Collected data entries:

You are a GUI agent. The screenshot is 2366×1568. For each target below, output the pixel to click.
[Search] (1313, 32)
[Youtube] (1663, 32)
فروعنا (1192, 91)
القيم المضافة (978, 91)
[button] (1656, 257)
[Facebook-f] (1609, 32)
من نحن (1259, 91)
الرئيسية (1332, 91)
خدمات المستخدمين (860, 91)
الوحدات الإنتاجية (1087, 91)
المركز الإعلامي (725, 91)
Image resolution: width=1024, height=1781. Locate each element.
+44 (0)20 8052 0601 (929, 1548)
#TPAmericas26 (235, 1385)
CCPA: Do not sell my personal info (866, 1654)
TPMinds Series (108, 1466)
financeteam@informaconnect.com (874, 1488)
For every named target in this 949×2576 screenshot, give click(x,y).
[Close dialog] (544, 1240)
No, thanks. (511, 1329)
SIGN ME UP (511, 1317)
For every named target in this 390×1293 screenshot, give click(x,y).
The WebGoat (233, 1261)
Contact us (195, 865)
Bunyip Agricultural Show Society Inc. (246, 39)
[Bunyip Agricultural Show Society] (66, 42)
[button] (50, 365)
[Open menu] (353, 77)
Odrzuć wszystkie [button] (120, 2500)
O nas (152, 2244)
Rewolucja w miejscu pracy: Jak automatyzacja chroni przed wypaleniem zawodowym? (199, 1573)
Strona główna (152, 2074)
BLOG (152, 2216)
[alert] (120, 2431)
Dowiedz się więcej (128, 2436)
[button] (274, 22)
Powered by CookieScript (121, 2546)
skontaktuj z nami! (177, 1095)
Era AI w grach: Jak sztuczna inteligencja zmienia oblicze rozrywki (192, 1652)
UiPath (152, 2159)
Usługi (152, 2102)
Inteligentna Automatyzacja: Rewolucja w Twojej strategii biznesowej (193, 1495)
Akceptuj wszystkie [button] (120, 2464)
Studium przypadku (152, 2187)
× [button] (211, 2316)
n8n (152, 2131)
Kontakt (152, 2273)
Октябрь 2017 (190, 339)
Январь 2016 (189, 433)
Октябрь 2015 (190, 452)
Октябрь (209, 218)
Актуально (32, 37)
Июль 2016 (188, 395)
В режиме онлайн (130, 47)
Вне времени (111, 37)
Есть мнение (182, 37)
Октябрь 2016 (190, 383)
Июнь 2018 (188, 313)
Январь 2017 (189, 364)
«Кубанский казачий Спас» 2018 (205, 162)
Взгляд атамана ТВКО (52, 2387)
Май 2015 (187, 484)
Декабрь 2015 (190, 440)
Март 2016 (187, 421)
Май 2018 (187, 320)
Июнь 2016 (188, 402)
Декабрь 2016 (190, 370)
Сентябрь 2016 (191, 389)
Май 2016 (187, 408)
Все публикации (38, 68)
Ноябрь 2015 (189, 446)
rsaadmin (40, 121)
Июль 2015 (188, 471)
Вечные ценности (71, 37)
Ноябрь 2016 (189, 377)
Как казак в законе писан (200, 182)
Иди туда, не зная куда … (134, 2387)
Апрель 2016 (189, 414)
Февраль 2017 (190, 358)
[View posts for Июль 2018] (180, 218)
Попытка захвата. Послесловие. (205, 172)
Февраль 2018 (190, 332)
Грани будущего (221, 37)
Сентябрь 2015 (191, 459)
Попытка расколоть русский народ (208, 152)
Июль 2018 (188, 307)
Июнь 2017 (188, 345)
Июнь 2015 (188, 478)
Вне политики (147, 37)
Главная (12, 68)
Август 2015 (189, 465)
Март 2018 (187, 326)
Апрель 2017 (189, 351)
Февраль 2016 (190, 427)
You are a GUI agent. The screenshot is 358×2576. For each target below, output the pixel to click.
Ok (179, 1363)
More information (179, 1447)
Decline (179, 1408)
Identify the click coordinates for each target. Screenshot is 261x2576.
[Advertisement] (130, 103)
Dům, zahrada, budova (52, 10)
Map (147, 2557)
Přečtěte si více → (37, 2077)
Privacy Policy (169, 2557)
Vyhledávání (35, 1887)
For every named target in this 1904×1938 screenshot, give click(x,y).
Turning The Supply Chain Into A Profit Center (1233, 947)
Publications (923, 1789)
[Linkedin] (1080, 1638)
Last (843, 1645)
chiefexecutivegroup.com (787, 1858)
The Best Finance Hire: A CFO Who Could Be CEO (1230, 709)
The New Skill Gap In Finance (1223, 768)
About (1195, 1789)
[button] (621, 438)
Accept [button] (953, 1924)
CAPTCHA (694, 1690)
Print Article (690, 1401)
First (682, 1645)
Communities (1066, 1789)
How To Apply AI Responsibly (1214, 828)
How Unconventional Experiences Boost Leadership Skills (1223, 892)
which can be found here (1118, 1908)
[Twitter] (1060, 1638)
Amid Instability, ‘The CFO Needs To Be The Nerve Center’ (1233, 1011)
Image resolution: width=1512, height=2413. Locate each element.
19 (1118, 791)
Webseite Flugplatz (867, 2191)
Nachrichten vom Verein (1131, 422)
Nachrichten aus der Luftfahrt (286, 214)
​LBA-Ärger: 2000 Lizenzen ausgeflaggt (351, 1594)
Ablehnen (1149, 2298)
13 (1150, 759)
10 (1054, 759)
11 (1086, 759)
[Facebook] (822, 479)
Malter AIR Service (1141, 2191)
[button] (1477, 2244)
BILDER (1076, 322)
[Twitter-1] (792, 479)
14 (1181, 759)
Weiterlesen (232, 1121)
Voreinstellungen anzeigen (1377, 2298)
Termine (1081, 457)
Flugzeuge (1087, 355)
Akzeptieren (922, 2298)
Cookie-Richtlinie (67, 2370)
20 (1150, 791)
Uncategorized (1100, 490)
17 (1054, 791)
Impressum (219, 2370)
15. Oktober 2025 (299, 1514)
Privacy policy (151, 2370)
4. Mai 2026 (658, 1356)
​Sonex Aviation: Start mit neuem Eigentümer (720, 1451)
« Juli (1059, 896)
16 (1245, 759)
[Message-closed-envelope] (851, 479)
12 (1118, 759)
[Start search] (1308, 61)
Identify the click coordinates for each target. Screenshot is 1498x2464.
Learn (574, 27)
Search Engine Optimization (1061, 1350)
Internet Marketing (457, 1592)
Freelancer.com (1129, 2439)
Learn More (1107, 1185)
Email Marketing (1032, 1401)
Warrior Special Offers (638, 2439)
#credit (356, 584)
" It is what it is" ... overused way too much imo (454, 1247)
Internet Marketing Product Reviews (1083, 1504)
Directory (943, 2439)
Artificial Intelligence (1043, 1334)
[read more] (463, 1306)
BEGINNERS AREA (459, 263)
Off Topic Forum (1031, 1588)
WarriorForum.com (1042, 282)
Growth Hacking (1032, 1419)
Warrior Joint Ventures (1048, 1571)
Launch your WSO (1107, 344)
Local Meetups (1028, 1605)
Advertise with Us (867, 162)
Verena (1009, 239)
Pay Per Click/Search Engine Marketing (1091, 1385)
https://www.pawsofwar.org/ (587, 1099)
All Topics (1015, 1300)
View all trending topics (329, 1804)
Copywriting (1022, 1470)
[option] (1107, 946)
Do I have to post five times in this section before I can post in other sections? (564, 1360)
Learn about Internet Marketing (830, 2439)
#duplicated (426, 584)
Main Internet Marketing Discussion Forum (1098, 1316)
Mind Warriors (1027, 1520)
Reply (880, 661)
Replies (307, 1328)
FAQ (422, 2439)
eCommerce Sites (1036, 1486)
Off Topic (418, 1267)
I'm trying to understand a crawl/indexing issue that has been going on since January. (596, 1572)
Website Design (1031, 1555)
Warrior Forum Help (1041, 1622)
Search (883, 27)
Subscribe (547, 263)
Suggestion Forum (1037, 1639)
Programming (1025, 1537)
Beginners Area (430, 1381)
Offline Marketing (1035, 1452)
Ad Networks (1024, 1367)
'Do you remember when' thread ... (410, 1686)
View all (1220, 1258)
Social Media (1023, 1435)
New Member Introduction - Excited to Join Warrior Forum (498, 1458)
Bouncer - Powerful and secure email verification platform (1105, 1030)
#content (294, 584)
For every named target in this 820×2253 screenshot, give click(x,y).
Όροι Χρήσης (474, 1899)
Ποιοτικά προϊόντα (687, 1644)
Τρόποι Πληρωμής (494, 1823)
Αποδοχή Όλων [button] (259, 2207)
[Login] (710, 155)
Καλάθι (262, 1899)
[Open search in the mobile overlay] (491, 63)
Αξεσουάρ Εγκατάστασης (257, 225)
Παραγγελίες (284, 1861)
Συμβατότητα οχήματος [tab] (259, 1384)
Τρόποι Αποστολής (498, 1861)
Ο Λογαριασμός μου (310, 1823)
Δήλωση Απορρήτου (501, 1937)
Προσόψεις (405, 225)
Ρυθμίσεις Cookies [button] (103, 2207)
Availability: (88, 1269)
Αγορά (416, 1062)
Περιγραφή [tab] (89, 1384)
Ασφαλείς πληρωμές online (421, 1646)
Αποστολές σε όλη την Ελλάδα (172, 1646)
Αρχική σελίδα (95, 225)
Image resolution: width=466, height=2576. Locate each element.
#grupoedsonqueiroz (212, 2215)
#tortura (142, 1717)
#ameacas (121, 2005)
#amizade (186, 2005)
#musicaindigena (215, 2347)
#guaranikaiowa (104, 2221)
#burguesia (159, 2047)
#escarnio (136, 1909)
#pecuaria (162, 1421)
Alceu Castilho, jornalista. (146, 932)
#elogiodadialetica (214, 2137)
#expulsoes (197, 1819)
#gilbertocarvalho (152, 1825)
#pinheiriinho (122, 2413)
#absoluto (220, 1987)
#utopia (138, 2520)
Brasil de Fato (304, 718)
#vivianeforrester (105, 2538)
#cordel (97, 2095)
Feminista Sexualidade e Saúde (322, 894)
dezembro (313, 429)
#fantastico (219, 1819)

What you are asked to do:
Copy the lines above exactly, beginning at the line that has "View all trending topics (329, 1804)" and stopping after the line that has "Main Internet Marketing", and omit the rest.

The answer:
View all trending topics (329, 1804)
Copywriting (1022, 1470)
[option] (1107, 946)
Do I have to post five times in this section before I can post in other sections? (564, 1360)
Learn about Internet Marketing (830, 2439)
#duplicated (426, 584)
Main Internet Marketing Discussion Forum (1098, 1316)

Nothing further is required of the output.